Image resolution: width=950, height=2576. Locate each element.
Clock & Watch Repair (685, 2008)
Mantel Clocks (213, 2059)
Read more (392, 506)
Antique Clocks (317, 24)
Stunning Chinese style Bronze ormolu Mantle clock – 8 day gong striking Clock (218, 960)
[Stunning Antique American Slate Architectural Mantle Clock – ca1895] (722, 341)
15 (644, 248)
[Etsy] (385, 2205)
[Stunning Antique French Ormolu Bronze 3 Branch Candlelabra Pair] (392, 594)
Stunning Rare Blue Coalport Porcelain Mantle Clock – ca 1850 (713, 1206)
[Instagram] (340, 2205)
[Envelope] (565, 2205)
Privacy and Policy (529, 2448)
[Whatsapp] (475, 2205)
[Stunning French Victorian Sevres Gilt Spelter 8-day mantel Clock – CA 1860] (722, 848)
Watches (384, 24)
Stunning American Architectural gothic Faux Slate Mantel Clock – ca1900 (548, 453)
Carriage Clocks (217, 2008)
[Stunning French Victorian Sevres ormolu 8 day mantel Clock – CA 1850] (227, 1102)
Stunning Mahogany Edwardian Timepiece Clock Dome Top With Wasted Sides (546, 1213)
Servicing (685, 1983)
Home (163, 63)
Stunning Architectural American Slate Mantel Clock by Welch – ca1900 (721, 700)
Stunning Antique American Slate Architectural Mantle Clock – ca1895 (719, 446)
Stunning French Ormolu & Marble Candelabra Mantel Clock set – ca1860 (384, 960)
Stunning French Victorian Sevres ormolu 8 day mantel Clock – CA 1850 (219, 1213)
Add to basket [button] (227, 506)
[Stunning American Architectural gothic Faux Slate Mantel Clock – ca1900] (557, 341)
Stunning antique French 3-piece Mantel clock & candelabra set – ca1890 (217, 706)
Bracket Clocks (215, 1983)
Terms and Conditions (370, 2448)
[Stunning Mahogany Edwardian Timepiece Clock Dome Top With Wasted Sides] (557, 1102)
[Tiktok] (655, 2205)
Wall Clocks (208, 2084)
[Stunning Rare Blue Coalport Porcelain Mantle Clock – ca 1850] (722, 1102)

::::

| Work order |
Your answer must be every line from the entries that contains the string "Dome", copied as it stands.

| Answer section |
Stunning Mahogany Edwardian Timepiece Clock Dome Top With Wasted Sides (546, 1213)
[Stunning Mahogany Edwardian Timepiece Clock Dome Top With Wasted Sides] (557, 1102)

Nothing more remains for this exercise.